#### Given request
Rewrite every line of the records below as a numbered list. Skip blank lines and leave the pictures out.
───
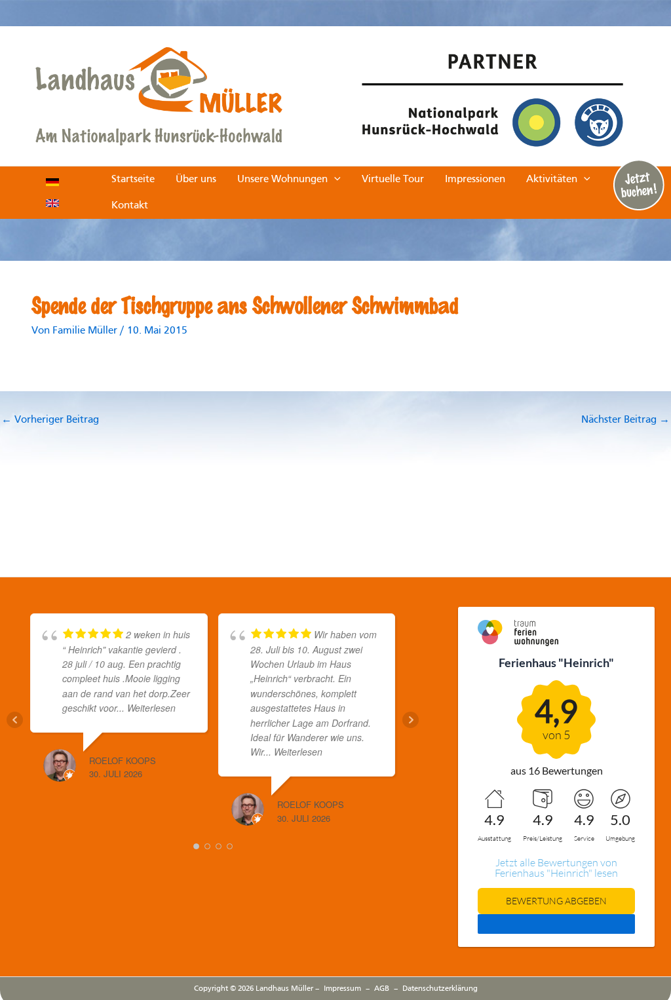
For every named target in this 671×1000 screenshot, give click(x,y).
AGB (381, 989)
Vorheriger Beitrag (50, 420)
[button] (334, 179)
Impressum (342, 989)
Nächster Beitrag (625, 420)
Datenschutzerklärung (440, 989)
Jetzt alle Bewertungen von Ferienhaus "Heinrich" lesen (556, 867)
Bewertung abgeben (556, 900)
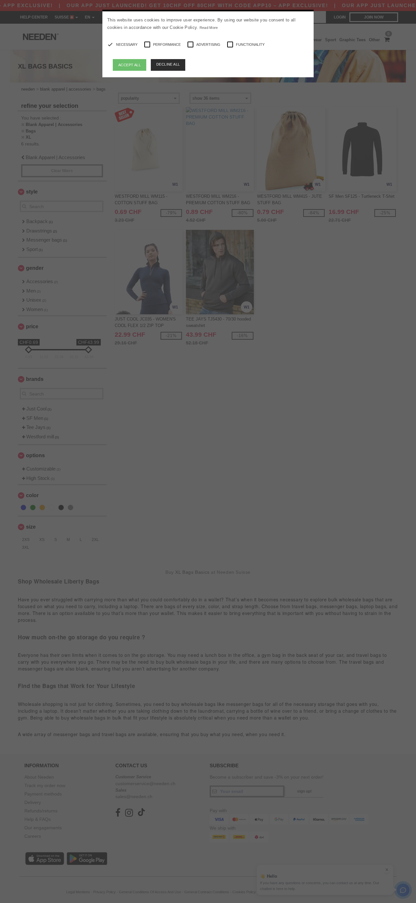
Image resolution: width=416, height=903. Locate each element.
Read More (209, 28)
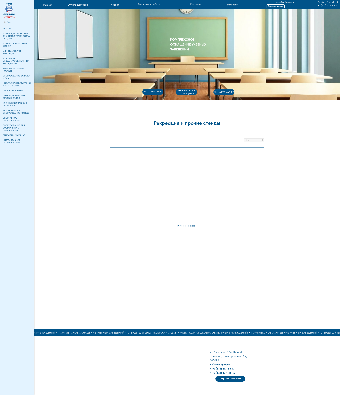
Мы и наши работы (149, 4)
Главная (47, 4)
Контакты (195, 4)
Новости (115, 4)
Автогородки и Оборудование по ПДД (16, 111)
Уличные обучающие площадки (15, 104)
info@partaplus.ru (285, 1)
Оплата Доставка (78, 4)
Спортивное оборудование (11, 119)
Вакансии (232, 4)
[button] (276, 6)
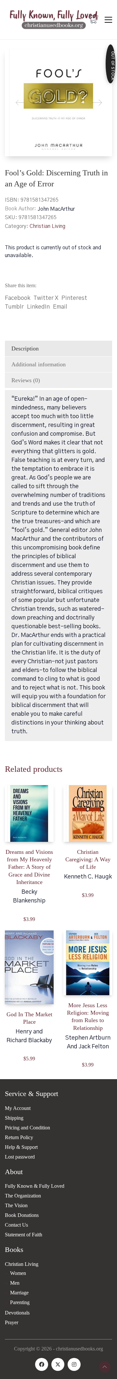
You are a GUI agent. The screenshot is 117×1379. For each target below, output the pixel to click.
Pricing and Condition (27, 1127)
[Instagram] (74, 1364)
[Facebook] (41, 1364)
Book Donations (22, 1215)
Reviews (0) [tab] (25, 380)
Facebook (17, 298)
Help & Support (21, 1147)
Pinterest (74, 298)
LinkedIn (38, 307)
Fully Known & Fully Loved (34, 1186)
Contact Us (16, 1225)
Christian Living (47, 226)
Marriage (19, 1292)
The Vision (16, 1205)
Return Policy (19, 1137)
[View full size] (15, 59)
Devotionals (17, 1312)
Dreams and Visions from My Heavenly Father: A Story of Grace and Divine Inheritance (29, 867)
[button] (108, 19)
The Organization (23, 1195)
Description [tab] (25, 348)
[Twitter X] (57, 1364)
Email (60, 307)
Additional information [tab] (38, 364)
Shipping (14, 1118)
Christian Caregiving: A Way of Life (87, 859)
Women (18, 1273)
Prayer (11, 1322)
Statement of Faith (23, 1234)
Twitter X (45, 298)
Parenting (20, 1302)
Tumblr (14, 307)
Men (15, 1283)
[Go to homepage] (53, 19)
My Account (18, 1108)
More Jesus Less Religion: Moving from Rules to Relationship (88, 1016)
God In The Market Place (29, 1018)
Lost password (20, 1157)
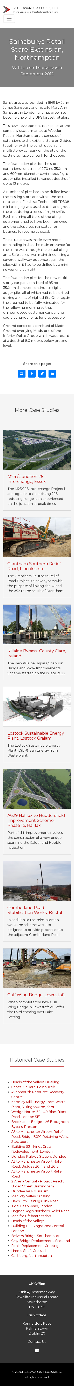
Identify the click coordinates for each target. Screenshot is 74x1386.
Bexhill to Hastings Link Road (35, 1201)
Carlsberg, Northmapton (31, 1256)
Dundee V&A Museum (29, 1191)
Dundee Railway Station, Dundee (38, 1156)
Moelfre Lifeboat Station (31, 1216)
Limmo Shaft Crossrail (28, 1251)
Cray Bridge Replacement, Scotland (40, 1241)
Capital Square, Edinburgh (33, 1087)
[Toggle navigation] (9, 18)
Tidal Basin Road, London (31, 1206)
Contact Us (37, 1342)
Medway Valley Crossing (31, 1196)
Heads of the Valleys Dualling (35, 1082)
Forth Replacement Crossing (35, 1246)
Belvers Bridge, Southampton (35, 1236)
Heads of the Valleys (27, 1221)
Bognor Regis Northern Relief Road (40, 1211)
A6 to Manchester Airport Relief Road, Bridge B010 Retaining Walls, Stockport (39, 1137)
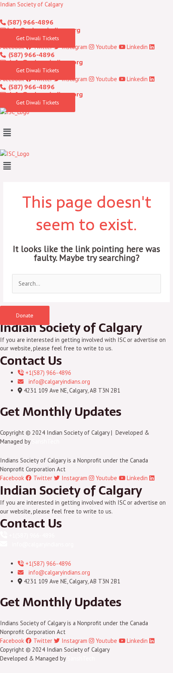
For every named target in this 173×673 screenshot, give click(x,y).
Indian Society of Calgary (31, 4)
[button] (86, 132)
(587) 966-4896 (30, 22)
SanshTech (46, 441)
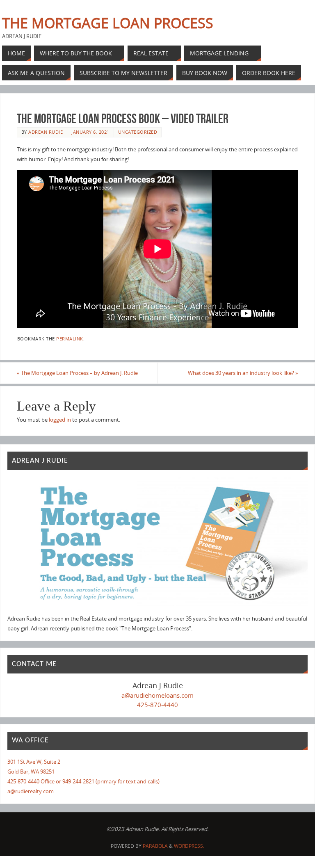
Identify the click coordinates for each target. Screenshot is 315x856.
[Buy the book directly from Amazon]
───
#### Output of the exercise
1. For every named target in this 671×1000 screenshot, give click(x,y).
2. AGB (381, 989)
3. Vorheriger Beitrag (50, 420)
4. [button] (334, 179)
5. Impressum (342, 989)
6. Nächster Beitrag (625, 420)
7. Datenschutzerklärung (440, 989)
8. Jetzt alle Bewertungen von Ferienhaus "Heinrich" lesen (556, 867)
9. Bewertung abgeben (556, 900)
10. Image resolution: width=416, height=903. Locate each element.
11. Read More (209, 28)
12. Мы и наши работы (149, 4)
13. Главная (47, 4)
14. Контакты (195, 4)
15. Новости (115, 4)
16. Автогородки и Оборудование по ПДД (16, 111)
17. Уличные обучающие площадки (15, 104)
18. info@partaplus.ru (285, 1)
19. Оплата Доставка (78, 4)
20. Спортивное оборудование (11, 119)
21. Вакансии (232, 4)
22. [button] (276, 6)
23. You are a GUI agent. The screenshot is 117×1379. For each target below, output the pixel to click.
24. Pricing and Condition (27, 1127)
25. [Instagram] (74, 1364)
26. [Facebook] (41, 1364)
27. Book Donations (22, 1215)
28. Reviews (0) [tab] (25, 380)
29. Facebook (17, 298)
30. Help & Support (21, 1147)
31. Pinterest (74, 298)
32. LinkedIn (38, 307)
33. Fully Known & Fully Loved (34, 1186)
34. Contact Us (16, 1225)
35. Christian Living (47, 226)
36. Marriage (19, 1292)
37. The Vision (16, 1205)
38. Return Policy (19, 1137)
39. [View full size] (15, 59)
40. Devotionals (17, 1312)
41. Dreams and Visions from My Heavenly Father: A Story of Grace and Divine Inheritance (29, 867)
42. [button] (108, 19)
43. The Organization (23, 1195)
44. Description [tab] (25, 348)
45. [Twitter X] (57, 1364)
46. Email (60, 307)
47. Additional information [tab] (38, 364)
48. Shipping (14, 1118)
49. Christian Caregiving: A Way of Life (87, 859)
50. Women (18, 1273)
51. Prayer (11, 1322)
52. Statement of Faith (23, 1234)
53. Twitter X (45, 298)
54. Parenting (20, 1302)
55. Tumblr (14, 307)
56. Men (15, 1283)
57. [Go to homepage] (53, 19)
58. My Account (18, 1108)
59. More Jesus Less Religion: Moving from Rules to Relationship (88, 1016)
60. God In The Market Place (29, 1018)
61. Lost password (20, 1157)
62. Identify the click coordinates for each target. Screenshot is 74x1386.
63. Bexhill to Hastings Link Road (35, 1201)
64. Carlsberg, Northmapton (31, 1256)
65. Dundee V&A Museum (29, 1191)
66. Dundee Railway Station, Dundee (38, 1156)
67. Moelfre Lifeboat Station (31, 1216)
68. Limmo Shaft Crossrail (28, 1251)
69. Cray Bridge Replacement, Scotland (40, 1241)
70. Capital Square, Edinburgh (33, 1087)
71. [Toggle navigation] (9, 18)
72. Tidal Basin Road, London (31, 1206)
73. Contact Us (37, 1342)
74. Medway Valley Crossing (31, 1196)
75. Heads of the Valleys Dualling (35, 1082)
76. Forth Replacement Crossing (35, 1246)
77. Belvers Bridge, Southampton (35, 1236)
78. Heads of the Valleys (27, 1221)
79. Bognor Regis Northern Relief Road (40, 1211)
80. A6 to Manchester Airport Relief Road, Bridge B010 Retaining Walls, Stockport (39, 1137)
81. For every named target in this 173×673 screenshot, give click(x,y).
82. Indian Society of Calgary (31, 4)
83. [button] (86, 132)
84. (587) 966-4896 (30, 22)
85. SanshTech (46, 441)
86. Identify the click coordinates for each target. Screenshot is 315x856.
87. [Buy the book directly from Amazon]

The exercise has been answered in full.